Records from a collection

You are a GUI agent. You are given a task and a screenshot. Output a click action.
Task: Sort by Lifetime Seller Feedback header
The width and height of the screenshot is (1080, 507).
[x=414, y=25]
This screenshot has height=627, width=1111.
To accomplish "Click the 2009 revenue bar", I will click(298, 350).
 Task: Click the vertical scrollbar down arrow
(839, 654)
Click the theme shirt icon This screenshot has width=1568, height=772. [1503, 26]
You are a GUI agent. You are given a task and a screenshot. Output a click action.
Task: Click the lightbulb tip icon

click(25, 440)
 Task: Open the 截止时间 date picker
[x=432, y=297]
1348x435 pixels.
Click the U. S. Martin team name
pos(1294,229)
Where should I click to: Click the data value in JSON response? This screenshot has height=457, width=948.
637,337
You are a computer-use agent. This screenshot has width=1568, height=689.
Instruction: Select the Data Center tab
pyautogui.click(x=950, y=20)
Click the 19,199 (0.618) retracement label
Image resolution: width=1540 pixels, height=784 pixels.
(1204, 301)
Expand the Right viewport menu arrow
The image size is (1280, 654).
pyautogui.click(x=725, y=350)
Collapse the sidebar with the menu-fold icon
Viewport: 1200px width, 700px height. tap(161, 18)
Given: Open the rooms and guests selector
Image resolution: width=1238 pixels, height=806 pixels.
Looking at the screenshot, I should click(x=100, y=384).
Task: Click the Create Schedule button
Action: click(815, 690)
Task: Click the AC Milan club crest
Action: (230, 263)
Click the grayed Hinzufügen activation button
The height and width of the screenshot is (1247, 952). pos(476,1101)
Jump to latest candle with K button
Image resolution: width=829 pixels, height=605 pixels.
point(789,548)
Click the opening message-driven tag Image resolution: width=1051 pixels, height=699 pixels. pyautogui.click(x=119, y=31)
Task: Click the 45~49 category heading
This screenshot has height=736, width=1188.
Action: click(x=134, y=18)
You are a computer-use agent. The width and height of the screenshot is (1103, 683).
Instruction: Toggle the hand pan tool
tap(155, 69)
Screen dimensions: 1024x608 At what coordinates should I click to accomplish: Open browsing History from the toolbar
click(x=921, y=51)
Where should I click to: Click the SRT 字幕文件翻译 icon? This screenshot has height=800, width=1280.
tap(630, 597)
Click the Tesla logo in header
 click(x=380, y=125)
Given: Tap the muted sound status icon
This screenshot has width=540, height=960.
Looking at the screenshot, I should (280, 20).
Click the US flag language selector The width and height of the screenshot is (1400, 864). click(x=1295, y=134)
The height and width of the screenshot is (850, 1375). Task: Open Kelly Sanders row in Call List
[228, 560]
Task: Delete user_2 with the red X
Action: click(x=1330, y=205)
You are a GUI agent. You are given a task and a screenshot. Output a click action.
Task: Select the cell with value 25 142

:: Assigned task ::
Please set down again, word for word, only the lines from the start of the entries through the line with "You are a computer-use agent. This", both ends included.

:: Exercise answer ::
You are a GUI agent. You are given a task and a screenshot. Output a click action.
Task: Sort by Lifetime Seller Feedback header
The width and height of the screenshot is (1080, 507).
[x=414, y=25]
This screenshot has height=627, width=1111.
To accomplish "Click the 2009 revenue bar", I will click(298, 350).
 Task: Click the vertical scrollbar down arrow
(839, 654)
Click the theme shirt icon This screenshot has width=1568, height=772. [1503, 26]
You are a GUI agent. You are given a task and a screenshot. Output a click action.
Task: Click the lightbulb tip icon

click(25, 440)
 Task: Open the 截止时间 date picker
[x=432, y=297]
1348x435 pixels.
Click the U. S. Martin team name
pos(1294,229)
Where should I click to: Click the data value in JSON response? This screenshot has height=457, width=948.
637,337
You are a computer-use agent. This screenshot has width=1568, height=689.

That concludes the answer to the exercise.